**WORK INSTRUCTION:**
Pictures must be left out. Retype exactly the lines from the one containing "Instruction: Click the" through the last line of the records below.

**PROVIDED INFORMATION:**
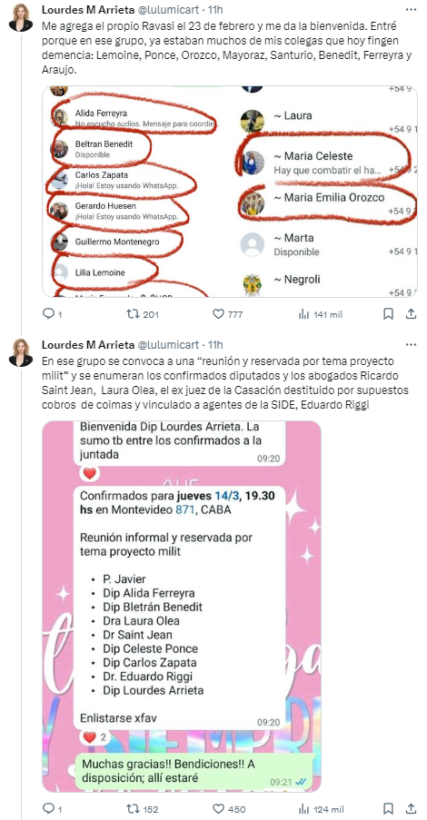Retweet the first tweet with 201 reposts
Viewport: 427px width, 820px height.
pyautogui.click(x=143, y=314)
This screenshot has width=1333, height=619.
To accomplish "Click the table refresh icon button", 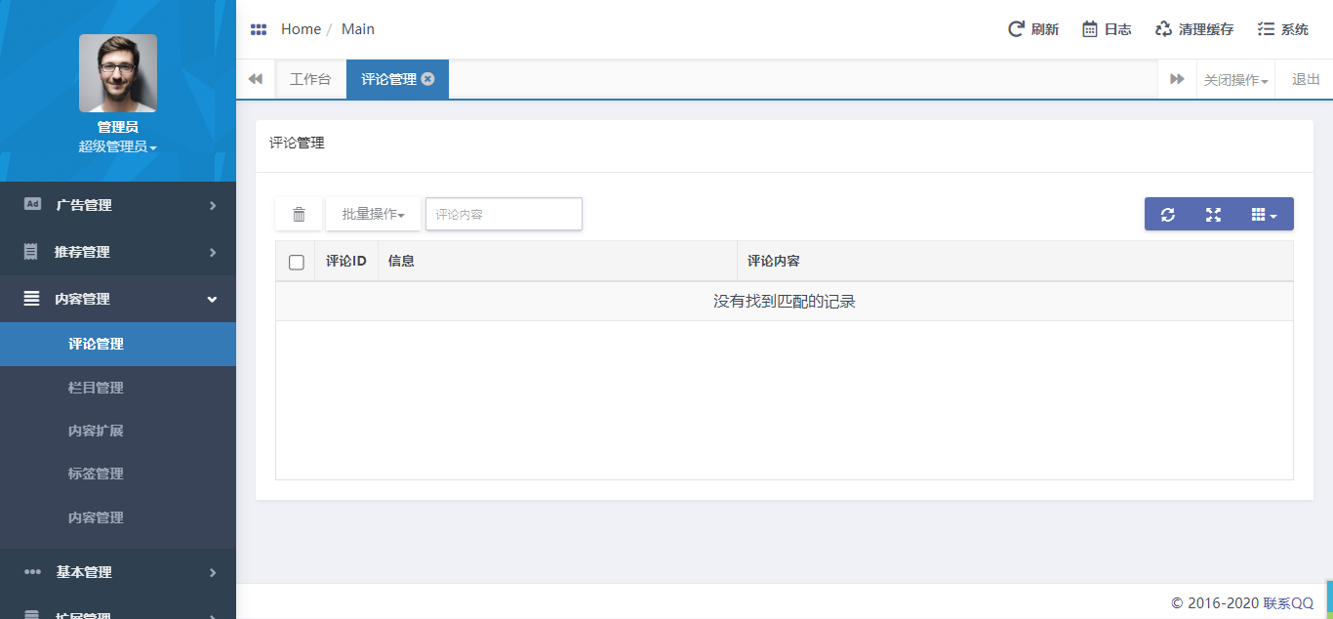I will pos(1167,215).
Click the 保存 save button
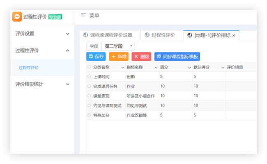Screen dimensions: 267x164 [x=96, y=57]
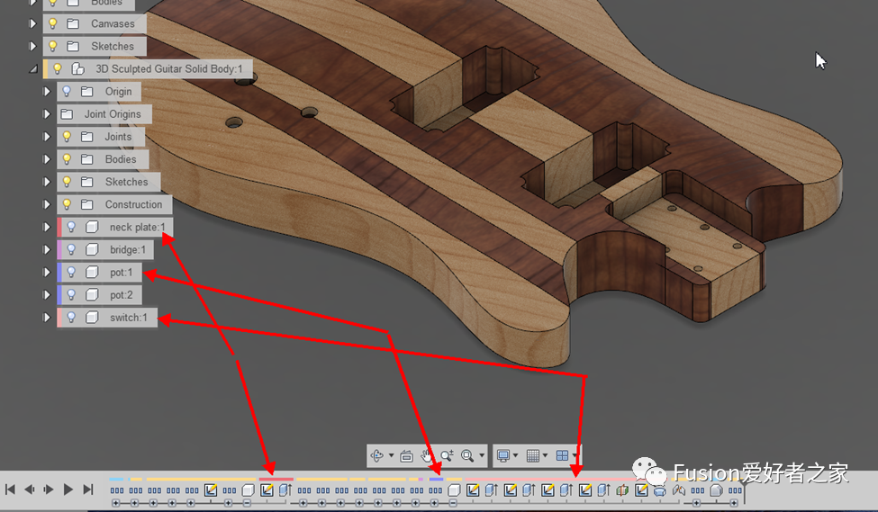The image size is (878, 512).
Task: Select the Pan hand tool
Action: coord(428,456)
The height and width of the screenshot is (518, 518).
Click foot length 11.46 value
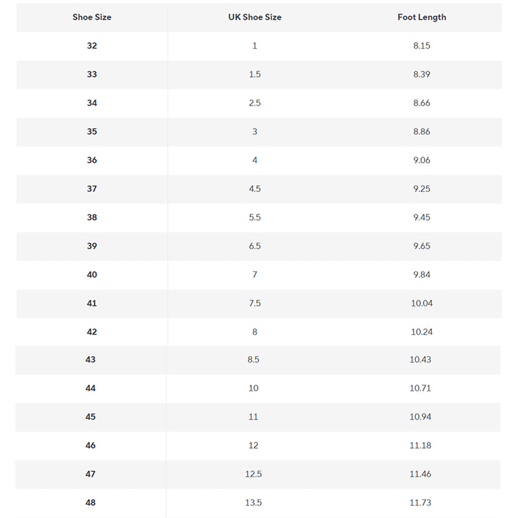coord(420,474)
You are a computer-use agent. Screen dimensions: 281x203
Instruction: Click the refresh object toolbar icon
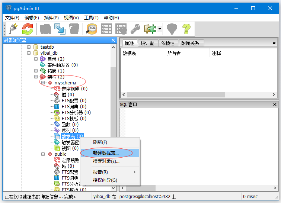[28, 29]
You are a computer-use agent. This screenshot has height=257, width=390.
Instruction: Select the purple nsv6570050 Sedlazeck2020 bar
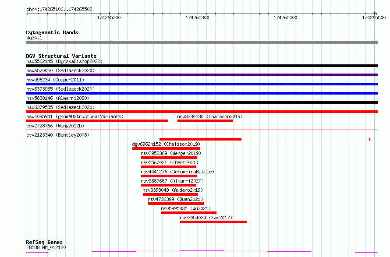click(x=202, y=75)
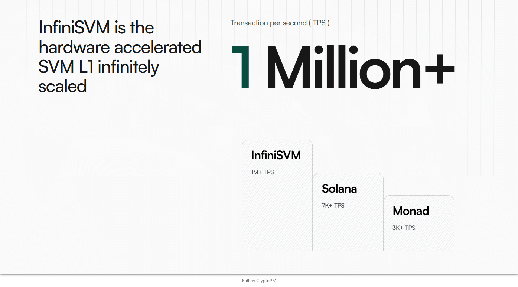Screen dimensions: 518x287
Task: Click the chart baseline under bars
Action: click(x=348, y=251)
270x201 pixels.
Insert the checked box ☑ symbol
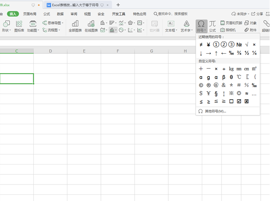point(239,101)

**SOLUTION:**
Instruction: Click the refresh object toolbar icon
[28, 29]
You are a computer-use agent. This screenshot has height=257, width=390.
Instruction: Select the purple nsv6570050 Sedlazeck2020 bar
click(x=202, y=75)
Screen dimensions: 518x287
Task: Click the chart baseline under bars
Action: click(x=348, y=251)
270x201 pixels.
Insert the checked box ☑ symbol
point(239,101)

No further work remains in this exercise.